SOLIDWORKS® Simulation Professional
Powerful FEA/CAE/Design Analysis Software
SOLIDWORKS Simulation Professional offers a wide spectrum of powerful tools to help FEA/CAE/Design Analysis Engineers who are familiar with design validation concepts to perform virtual testing and analysis of parts and assemblies.
Engineers who need more specific design analysis capabilities can use SOLIDWORKS Simulation Professional to predict the physical behavior of practically any part or assembly under any loading condition.
Additional functionality over SOLIDWORKS Simulation
In addition to the design validation capabilities included with SOLIDWORKS Simulation Standard, SOLIDWORKS Simulation Professional offers drop test and impact, design optimization, thermal heat transfer, thermal stress, vibration, buckling, simulate repeat loading and pressure vessel design.
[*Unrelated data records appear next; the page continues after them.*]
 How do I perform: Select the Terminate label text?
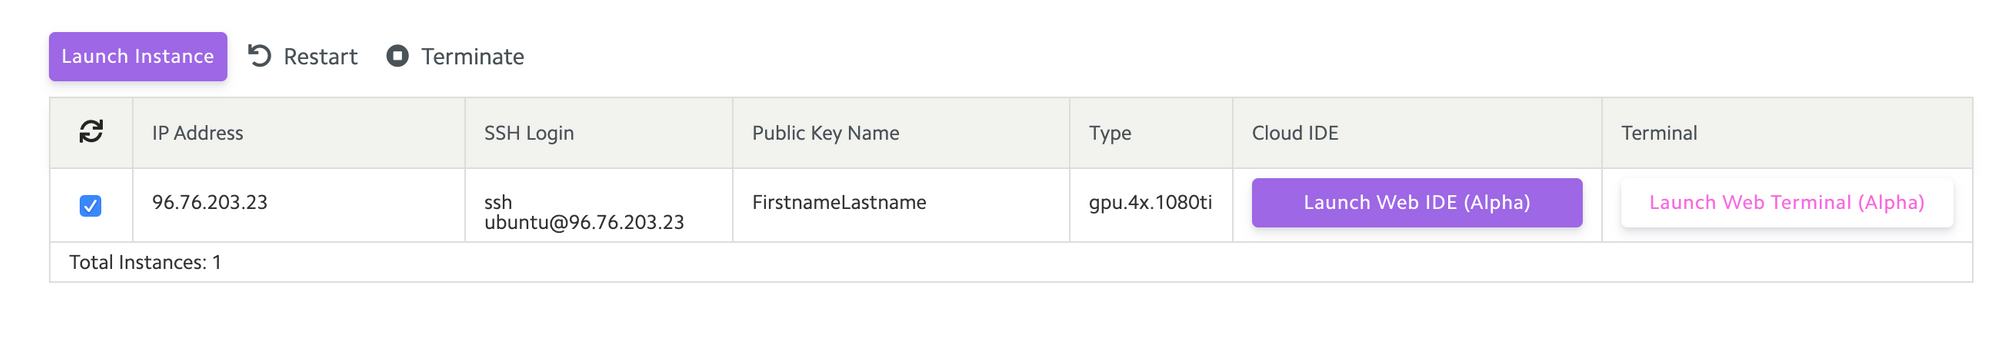click(472, 57)
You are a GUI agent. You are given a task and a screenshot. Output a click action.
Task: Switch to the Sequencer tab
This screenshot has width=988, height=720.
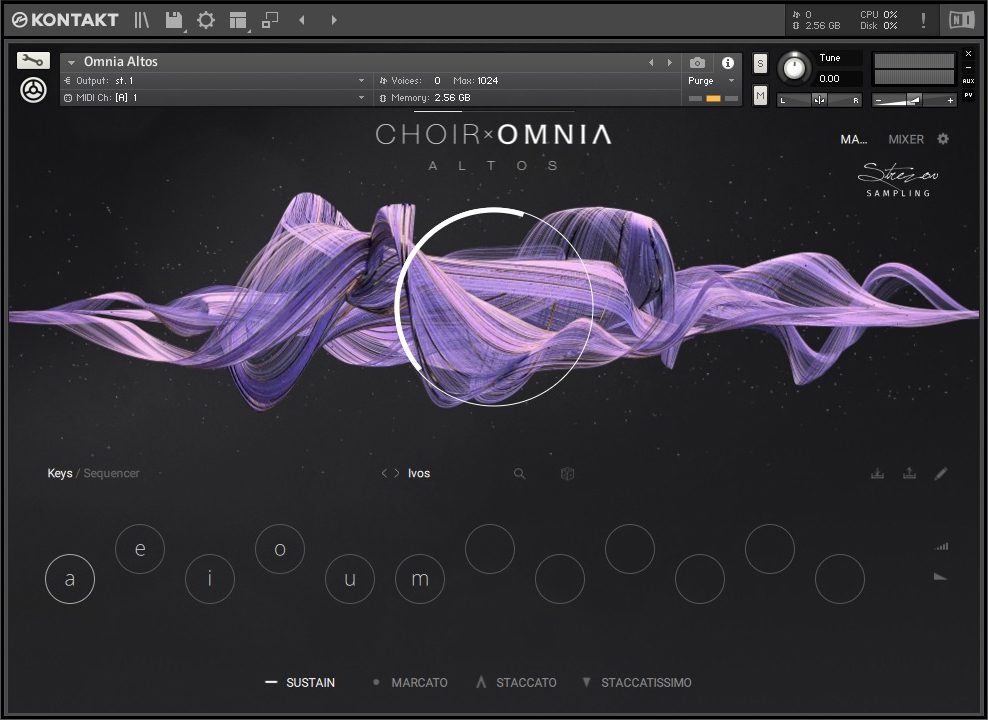(111, 474)
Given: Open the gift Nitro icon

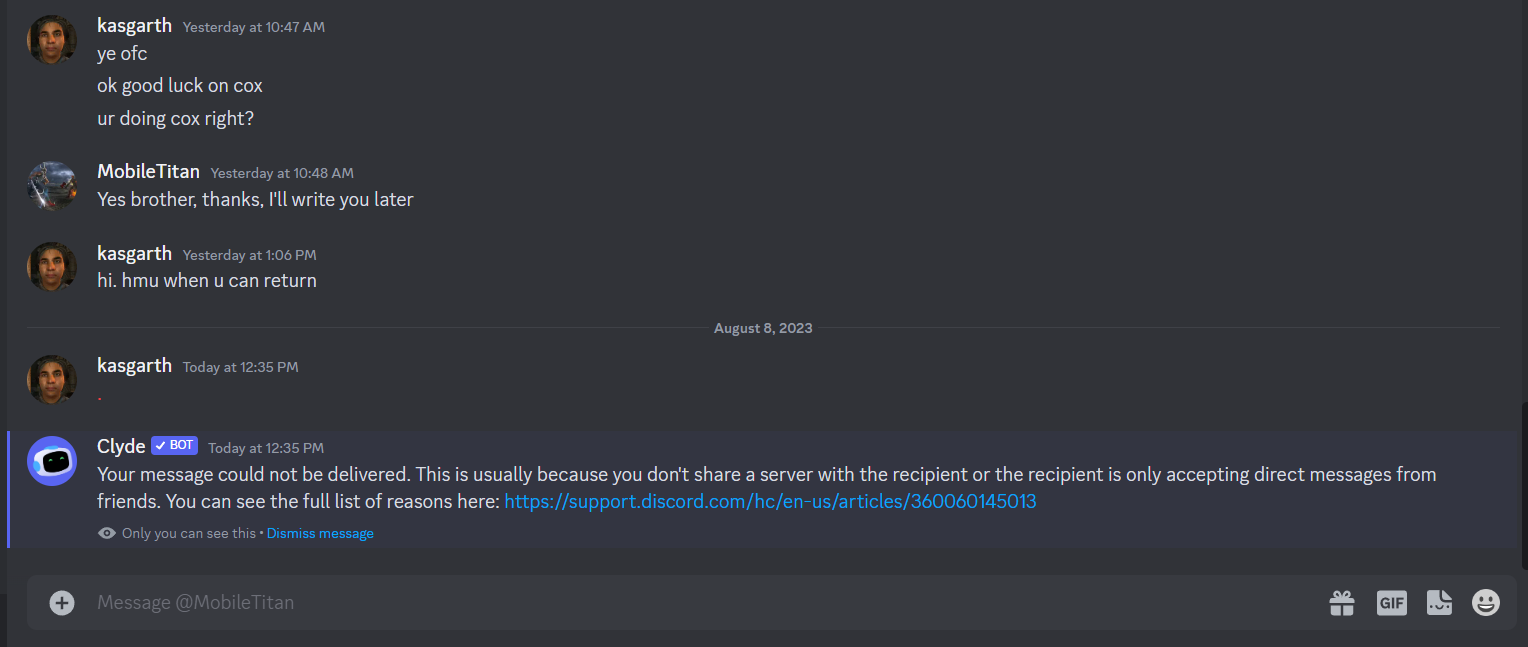Looking at the screenshot, I should pos(1341,602).
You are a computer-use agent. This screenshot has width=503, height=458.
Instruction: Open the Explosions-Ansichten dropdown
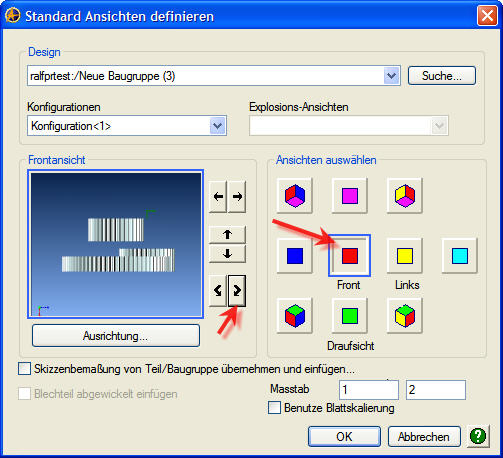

Regardless of industry application, from aerospace to medical, SOLIDWORKS Simulation provides significant product quality benefits; enabling engineers to detect design problems in less time than a prototype could be built.
Features & Benefits
With SOLIDWORKS Simulation Professional, you can:
- Test your design with extensive structural analysis
- Optimize designs based on structural, motion, or geometric criteria
- Have your CAD toolbox fasteners translated automatically into connectors for fast and accurate assembly analysis
- Combine load cases and test structural performance for multiple load combinations with
the Load Case Manager
- Analyze how dropping a product will affect its structural integrity
- Assess large assembly behavior focusing on critical zones with submodelling
- Evaluate complex problems early in the design cycle with plane stress, plane strain, and axisymmetric linear static analysis
- Access an extensive materials database with metal properties and fatigue curves
- Understand the effects of temperature on your design
- Study conduction, convection, and radiation heat transfer
- Utilize isotropic, orthotropic, and temperature-dependent material properties
- Determine the combined stresses and deformations due to structural and thermal loads
- Analyze assembly motion for process and task workflow with event–based simulation
- Define motion studies based on model event and assembly actions
- Trigger actions through new motion sensors, time, or the completion of a previous task
- Evaluate characteristics like actuator force and joint loads for motion optimization
- Gain greater control of model actuators with servomotors
- Simulate frequency or buckling in your designs
- Examine how vibrating or unstable modes can shorten equipment life and cause unexpected failures
- Assess the effects of load stiffening on frequency and buckling response
- See how your assemblies will move before you build them. Using the physics-based motion simulation of SOLIDWORKS Motion, you can study part interferences and gain insight into the real-world working conditions of your SOLIDWORKS assemblies.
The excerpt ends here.